Trying to Adapt Visual Anagrams to use Latent Diffusion
Visual Anagrams
This semester in my Deep Learning course, I learned about the Visual Anagrams paper (Geng, Park, and Owens, CVPR 2024). The authors cleverly use diffusion models to generate optical illusions that can look like one image from one angle and a different image when rotated.
They achieve this by feeding in two natural language prompts. During inference, they start with an image that is pure noise. They pass it through the diffusion model conditioned on the first prompt to predict the noise. At the same time, they also pass the rotated version of the image into the diffusion model conditioned on the second prompt. This gives them two noise estimates. They average the two noise estimates together and subtract that from the image. They repeat this for many timesteps to get the final result.

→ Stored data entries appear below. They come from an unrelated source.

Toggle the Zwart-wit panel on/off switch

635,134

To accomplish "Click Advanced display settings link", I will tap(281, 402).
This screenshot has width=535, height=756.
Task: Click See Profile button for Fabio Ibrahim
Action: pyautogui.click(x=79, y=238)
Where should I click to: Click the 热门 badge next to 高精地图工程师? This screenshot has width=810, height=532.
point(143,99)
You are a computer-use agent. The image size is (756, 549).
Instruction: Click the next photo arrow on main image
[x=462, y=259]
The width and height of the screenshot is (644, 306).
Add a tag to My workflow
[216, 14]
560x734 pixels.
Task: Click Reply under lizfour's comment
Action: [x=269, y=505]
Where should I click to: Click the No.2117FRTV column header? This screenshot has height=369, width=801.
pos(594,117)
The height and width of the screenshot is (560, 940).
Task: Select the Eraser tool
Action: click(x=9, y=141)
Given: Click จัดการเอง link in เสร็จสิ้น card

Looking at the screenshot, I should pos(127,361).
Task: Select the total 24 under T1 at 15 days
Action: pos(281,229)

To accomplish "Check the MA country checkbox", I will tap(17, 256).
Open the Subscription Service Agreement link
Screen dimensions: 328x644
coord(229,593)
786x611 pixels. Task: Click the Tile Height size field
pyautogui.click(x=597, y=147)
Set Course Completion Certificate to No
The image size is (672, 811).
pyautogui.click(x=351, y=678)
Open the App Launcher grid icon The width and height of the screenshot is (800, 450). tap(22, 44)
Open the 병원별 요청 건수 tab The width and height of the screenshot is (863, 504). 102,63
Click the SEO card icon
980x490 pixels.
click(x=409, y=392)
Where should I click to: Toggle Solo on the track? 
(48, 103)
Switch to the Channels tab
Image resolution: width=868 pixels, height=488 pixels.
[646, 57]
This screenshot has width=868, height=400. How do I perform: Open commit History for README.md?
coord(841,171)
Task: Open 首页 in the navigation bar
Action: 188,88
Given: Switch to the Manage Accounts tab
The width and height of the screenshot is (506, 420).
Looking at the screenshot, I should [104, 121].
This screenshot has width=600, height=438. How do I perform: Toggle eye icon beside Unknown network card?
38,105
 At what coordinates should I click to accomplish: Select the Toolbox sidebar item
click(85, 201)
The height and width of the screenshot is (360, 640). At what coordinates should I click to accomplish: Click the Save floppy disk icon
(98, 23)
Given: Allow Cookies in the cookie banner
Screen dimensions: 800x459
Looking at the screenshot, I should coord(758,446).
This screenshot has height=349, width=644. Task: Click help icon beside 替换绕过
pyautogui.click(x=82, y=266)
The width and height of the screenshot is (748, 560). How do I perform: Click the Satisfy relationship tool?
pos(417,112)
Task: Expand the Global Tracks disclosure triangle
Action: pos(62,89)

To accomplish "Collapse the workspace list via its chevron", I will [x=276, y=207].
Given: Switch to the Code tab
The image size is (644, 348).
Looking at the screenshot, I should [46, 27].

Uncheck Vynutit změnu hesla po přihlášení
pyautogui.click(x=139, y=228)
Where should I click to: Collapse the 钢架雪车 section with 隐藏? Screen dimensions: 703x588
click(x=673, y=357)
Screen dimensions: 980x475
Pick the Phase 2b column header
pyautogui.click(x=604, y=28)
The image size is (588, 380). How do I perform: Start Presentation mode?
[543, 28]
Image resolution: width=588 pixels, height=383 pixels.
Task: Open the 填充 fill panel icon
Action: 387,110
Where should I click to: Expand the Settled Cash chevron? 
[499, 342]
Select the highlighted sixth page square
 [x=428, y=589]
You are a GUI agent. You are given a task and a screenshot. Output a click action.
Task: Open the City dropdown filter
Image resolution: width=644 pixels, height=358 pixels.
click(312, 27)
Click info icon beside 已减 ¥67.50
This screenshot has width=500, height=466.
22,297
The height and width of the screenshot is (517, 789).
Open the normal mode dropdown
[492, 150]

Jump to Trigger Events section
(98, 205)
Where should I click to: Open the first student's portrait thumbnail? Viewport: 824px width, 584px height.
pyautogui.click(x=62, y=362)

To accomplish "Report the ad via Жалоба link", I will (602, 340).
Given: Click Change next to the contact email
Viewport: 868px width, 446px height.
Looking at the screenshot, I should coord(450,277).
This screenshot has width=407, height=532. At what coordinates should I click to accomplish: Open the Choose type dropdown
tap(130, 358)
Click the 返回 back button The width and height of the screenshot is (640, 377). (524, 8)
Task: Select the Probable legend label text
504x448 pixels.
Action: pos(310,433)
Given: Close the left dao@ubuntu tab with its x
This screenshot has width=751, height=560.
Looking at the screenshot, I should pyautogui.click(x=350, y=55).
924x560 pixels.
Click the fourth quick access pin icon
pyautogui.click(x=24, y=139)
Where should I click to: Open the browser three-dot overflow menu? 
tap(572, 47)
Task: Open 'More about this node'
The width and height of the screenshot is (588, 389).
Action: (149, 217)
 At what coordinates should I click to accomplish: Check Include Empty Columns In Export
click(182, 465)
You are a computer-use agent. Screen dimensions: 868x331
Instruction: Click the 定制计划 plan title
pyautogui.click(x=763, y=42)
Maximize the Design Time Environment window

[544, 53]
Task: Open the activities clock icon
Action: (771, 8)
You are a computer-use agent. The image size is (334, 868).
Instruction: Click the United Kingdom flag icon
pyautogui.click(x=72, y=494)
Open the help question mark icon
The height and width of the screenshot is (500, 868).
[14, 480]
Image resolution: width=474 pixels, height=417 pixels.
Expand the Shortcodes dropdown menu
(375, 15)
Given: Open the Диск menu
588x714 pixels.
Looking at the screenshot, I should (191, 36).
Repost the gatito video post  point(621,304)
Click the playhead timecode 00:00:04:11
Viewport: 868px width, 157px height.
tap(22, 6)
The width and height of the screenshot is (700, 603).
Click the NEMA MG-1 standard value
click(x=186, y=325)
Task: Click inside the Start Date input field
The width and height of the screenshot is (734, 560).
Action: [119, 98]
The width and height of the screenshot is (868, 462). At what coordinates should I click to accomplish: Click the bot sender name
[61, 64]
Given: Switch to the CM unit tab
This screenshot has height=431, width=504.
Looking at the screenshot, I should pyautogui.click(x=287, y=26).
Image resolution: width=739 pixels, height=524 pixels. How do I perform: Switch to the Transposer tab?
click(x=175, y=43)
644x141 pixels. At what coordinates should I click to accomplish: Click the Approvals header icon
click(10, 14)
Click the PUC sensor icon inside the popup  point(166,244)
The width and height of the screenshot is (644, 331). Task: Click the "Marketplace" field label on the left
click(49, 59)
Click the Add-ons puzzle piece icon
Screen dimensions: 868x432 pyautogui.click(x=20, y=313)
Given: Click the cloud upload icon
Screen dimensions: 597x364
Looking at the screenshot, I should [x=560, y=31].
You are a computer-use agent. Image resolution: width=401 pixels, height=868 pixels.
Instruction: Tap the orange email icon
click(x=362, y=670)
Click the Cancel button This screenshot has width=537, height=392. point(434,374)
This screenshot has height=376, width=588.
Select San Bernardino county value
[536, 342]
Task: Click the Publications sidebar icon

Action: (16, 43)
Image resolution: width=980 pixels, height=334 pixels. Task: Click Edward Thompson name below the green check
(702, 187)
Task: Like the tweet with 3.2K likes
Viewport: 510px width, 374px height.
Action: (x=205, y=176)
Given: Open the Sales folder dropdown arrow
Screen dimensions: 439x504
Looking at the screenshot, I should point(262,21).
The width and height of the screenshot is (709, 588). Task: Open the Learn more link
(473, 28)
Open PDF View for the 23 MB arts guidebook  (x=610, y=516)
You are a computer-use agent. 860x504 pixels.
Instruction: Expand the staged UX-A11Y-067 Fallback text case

The final results are fun to look at and could have cool applications. For example, imagine a billboard in Times Square that looks like one advertisement from far away and another image to pedestrians up-close.
The authors used pixel-space diffusion, which means the inputs to the denoiser network at every step are the entire 64x64x3 image data. It's more common nowadays to use latent diffusion, which is a type of diffusion model that uses a VAE to convert the image to and from a smaller 'latent' space where the denoiser network operates. This makes inference faster and allows you to generate larger, higher quality images.
However, the authors found that visual anagrams don't work in the latent space, because the latent space is not equivariant. That means that if you rotate an image's latent values, that doesn't necessarily mean you will exactly get the rotated image out. Rotations in the latent space don't correspond to rotations in the image space.
Unfortunately this means the authors were limited to using older models like DeepFloyd that support pixel-based diffusion, rather than newer models like Stable Diffusion which use latent diffusion and are more powerful.
Can we adapt Visual Anagrams to use latent diffusion?
If it's possible to use latent diffusion to create visual anagrams, it could be much more useful.
I found a 2025 paper called EQ-VAE that addresses the problem of non-equivariant latent spaces, with the intention of making diffusion training faster. They add an equivariance term to the VAE's training loss and fine-tune the VAE that comes with Stable Diffusion for a few epochs. The resulting "EQ-VAE" has a latent space that is equivariant.
My idea was to combine the two papers: Replace Stable Diffusion 1.5's VAE with EQ-VAE. This is a very simple one-line change. Then, we could run Visual Anagrams using this new latent diffusion model, allowing for higher quality images.
What happened when I tried it
I ran the new model to generate a teddy bear. However, my output looked a bit strange. The bear was recognizable but covered in a strange thatched texture. When I ran the same prompt through the original, unaltered Stable Diffusion model, the output was clean.
SD 1.5 + EQ-VAE
SD 1.5 + EQ-VAE
SD 1.5 + original VAE
Eventually, through some Googling and experimenting, I learned why. The Stable Diffusion UNet was trained to denoise latents that come from the original SD-VAE. It learned that VAE's latent space very precisely: what magnitudes to expect and what feature vectors tend to appear together. EQ-VAE is a fine-tuned version of SD-VAE, and the reconstruction quality is nearly identical. But the latents themselves are now distributed slightly differently, because the encoder has been pushed to organize them so that rotations make sense.
However, once the VAE has been fine-tuned away to become EQ-VAE, it no longer 'fits in' with the UNet. When it denoises the images in the EQ-VAE's latent space, it produces the thatched texture.
My takeaway is that even if one portion of an architecture was fine-tuned from another model (EQ-VAE was fine-tuned from SD 1.5's VAE), you can't just plug that EQ-VAE back into SD 1.5's architecture.
Coming back to my original question: if I wanted to use a latent diffusion model like Stable Diffusion to make visual anagrams, I would need both an equivariant VAE and a UNet trained from scratch on top of it. EQ-VAE is half of that, but as far as I can tell, no one has put the other half together yet. There isn't a strong, off-the-shelf latent diffusion model whose latent space is also equivariant. Until there is, visual anagrams are stuck in pixel space.